Así como en esta función universitaria existe una visión generalizada del “gasto”, también será importante incluir el punto de vista de la “inversión” y sobre todo medir el “retorno”; cada vez que aparezca en medios impresos, radiales o televisivos una nota de prensa vinculada a un proyecto de investigación institucional, este retorno deberá calcularse en base a pulgadas publicadas o minutos al aire; También habría que medir el impacto digital en redes sociales a la hora de publicar material científico, cuántas visualizaciones o descargas genera ese contenido.
Lo anterior se debe sumar a las proyecciones de ingresos impagos. ¿Y cuando llega un visitante a la institución? ¿O cuando pretendemos proyectar la imagen institucional? ¿Qué se suele hacer? Entregar libros o revistas, visitar o hablar de los laboratorios o exponer los principales logros científicos. Estos son imagen y reputación y también tienen un valor.
Muchas de las universidades de élite del primer mundo ostentan sus Premios Nobel, Medallas de Ciencias (Australian Natural History; Clarke; IEEE honor; De Morgan; Edison IEEE; Lomonosov; Mendel; etc.), reconocimiento científico de alto nivel, factor de impacto en principales revistas o bases de datos, Premios María Moors Cabot, entre muchos otros.
En efecto, la reputación y la imagen real de una universidad o institución de educación superior no se construye con marketing, con tarifas bajas o con publirreportajes, son contribuciones científicas basadas en evidencia que hablan de calidad y relevancia académica y científica.
Esto nos lleva también al análisis de los presupuestos de las cuatro grandes áreas de actuación: Docencia, Proyección Social, Administración e Investigación; Siempre que venía a evaluar una institución, solicitaba estos datos en un gráfico circular, y allí se intuían visualmente las prioridades institucionales.
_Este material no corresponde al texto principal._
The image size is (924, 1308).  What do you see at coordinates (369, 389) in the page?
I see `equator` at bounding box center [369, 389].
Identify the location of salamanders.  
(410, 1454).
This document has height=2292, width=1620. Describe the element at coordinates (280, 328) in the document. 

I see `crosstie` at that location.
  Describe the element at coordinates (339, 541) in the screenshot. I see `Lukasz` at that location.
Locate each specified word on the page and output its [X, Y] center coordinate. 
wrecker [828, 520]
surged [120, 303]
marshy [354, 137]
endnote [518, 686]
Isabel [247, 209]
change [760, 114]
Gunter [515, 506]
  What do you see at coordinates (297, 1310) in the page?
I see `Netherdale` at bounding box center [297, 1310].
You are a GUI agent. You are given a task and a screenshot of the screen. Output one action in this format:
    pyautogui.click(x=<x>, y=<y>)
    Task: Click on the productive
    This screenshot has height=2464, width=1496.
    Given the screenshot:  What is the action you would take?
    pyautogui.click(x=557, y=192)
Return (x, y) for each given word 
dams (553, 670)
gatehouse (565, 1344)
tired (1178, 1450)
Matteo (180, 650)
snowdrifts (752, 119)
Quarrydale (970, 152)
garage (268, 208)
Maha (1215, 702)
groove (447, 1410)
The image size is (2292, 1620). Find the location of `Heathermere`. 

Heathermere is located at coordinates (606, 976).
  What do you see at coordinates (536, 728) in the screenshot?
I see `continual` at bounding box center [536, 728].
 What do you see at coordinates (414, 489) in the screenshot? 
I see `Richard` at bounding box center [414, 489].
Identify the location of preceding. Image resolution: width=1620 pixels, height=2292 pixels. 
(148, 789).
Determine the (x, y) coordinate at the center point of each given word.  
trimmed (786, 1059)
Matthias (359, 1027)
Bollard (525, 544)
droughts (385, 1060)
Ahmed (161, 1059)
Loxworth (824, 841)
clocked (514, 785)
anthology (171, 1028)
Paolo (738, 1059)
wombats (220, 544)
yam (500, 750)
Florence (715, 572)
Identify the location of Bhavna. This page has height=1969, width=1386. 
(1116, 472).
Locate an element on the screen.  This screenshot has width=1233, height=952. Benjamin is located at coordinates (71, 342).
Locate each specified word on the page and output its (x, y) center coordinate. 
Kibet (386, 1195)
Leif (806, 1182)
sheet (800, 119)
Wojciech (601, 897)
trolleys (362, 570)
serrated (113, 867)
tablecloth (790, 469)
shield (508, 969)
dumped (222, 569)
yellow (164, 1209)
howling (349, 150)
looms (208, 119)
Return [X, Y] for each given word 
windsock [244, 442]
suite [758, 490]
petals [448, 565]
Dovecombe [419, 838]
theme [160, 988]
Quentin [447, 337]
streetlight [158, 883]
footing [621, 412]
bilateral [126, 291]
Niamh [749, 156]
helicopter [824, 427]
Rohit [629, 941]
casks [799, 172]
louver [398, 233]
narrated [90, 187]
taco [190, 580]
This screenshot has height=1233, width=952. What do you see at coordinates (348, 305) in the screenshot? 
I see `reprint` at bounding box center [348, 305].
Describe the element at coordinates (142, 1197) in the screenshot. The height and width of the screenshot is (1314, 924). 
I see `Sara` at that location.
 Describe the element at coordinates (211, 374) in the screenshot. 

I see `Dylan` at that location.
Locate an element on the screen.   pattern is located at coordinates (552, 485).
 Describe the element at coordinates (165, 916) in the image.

Menos del 3 o 5% se dedicaba a la investigación, otro 3 o 5% a la proyección social, y el 90% restante se repartía entre docencia y administración. ¿Realmente importa la ciencia?
Para algunos «académicos» la docencia genera ingresos, mientras que la investigación genera gastos; esto es así cuando prevalece la visión mercantilista de la educación superior. La pregunta de fondo es: ¿Qué se enseña en una institución que no invierte en investigación? ¿Conocimiento obsoleto o conocimiento de otros contextos? ¿Soluciones irreales o imaginativas? Llevamos muchos años así, demasiados y seguimos repitiendo el patrón: no hay patentes universitarias, no hay una buena relación universidad-empresa y seguimos dependiendo de las remesas; este es el modelo del subdesarrollo, como diría Andrés Oppenheimer: “Mientras Corea del Sur registró 17.000 patentes en la Organización Mundial de la Propiedad Intelectual el año pasado, todos los países latinoamericanos en conjunto registraron solo 537. La falta de innovación es una receta para el atraso” (Twitter , 6 de agosto de 2019).
Sin patentes, sin diseñar soluciones a los problemas reales de la sociedad y de los sectores industriales, estaremos enseñando contenidos obsoletos o irrelevantes; es decir, enseñar de manera ineficiente y promover el modelo de universidad como “ascensor social” que apuntaba Ignacio Martín-Baró en los años 70. ¿Seguimos siendo los mismos o estamos cambiando?